A veces los seres humanos se disocian. Lo he observado con
frecuencia. Se quedan quietos y silenciosos, inertes, con la mirada fija en un
punto inexistente del espacio. Sus ojos se vacían, sus oídos se cierran y, de
repente, dejan de ser un todo unitario. Puede que solo dure un instante, lo
justo para que alguien o algo los despierte de su trance, pero durante ese
breve intervalo han abandonado la habitación dejando sus cuerpos atrás. Su
espíritu está en otra parte.
A dónde o por qué se hayan marchado no me corresponde a mí
averiguarlo. Quién sabe por qué uno decide evadirse momentáneamente de sí
mismo. Como a las ardillas no nos pasa, la única explicación que se me ocurre
es que, en ocasiones, los bípedos sienten que no están donde deberían e
intentan remediarlo como buenamente pueden.

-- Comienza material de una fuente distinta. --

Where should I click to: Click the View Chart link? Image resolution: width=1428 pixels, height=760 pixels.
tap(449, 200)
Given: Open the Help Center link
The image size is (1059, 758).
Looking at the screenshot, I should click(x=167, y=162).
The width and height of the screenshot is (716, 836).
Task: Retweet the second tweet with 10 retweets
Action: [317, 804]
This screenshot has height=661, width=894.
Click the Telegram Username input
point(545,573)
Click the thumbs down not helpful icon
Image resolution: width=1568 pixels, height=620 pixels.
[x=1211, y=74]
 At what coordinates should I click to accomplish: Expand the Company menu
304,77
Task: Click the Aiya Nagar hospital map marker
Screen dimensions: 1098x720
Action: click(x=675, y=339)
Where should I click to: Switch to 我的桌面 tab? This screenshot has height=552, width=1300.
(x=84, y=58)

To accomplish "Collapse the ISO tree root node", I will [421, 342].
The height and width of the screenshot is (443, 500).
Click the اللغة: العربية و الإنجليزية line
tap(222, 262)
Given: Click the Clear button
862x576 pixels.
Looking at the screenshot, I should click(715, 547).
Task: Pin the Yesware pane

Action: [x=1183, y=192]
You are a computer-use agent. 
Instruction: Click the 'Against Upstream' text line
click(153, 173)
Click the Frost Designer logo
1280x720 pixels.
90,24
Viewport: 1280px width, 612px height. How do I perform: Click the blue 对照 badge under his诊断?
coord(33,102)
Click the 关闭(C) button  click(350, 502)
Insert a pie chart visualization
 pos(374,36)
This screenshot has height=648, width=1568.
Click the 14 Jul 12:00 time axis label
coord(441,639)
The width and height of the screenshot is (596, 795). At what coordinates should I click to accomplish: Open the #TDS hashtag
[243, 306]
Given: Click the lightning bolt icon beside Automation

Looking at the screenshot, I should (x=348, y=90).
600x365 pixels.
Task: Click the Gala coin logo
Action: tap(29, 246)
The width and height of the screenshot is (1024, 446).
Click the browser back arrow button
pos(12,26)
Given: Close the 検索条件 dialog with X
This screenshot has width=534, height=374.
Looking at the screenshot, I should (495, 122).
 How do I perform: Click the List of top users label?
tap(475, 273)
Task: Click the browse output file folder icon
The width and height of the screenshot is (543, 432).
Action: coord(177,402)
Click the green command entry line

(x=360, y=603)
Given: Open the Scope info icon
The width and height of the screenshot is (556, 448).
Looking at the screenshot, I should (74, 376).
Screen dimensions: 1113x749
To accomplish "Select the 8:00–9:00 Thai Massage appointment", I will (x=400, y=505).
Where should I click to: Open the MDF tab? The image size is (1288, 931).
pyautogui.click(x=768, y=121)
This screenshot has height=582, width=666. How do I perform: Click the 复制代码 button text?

Esta noche sé que en nuestra habitación habrá solamente un
roedor y un cuerpo sin alma. Lo sé porque desde hace unas horas mi ama tiene
esa mirada de humana disociada que presagia viajes inminentes sin moverse del
sitio. Hoy ella tampoco está donde debería y es consciente de ello, pese a que
mantuvo hasta el último momento la fe en los milagros en forma de pájaros de
metal. Esta vez no ha podido ser.
Por eso, porque me consta que este año mi dueña ha perdido
su eje, cada vez que recorre el pasillo de nuestra casa enmoquetada sé que ella
pisa granito. Cuando devora ávidamente las fotos que otros han ido subiendo a
las redes sociales sé que está pensando en el azul del cielo, en la luz
interminable del verano, en la brisa que comenzará a soplar cuando el sol se
ponga, en el barullo de las atracciones y la orquesta. En el silencio de
nuestro cuarto sereno flotan palabras que sé que no pronunciará: Subid a la noria por mí. Id a la plaza en mi
nombre. Decidle a mi ciudad de estrellas que espero no perderme su fiesta el
año que viene. Decidle a Doña Berenguela, si os la cruzáis, que aquí no hay
quien me preste su belleza.
También por todo esto, cuando dentro de un rato le brillen
los ojos sin venir a cuento mientras cena escuchando música sabré que no es la
cebolla la culpable, sino toda la lluvia de la que está hecha y que, cuando su
espíritu está ausente, se le escapa por los lagrimales para volver borrosa una
pantalla inundada de estallidos de colores.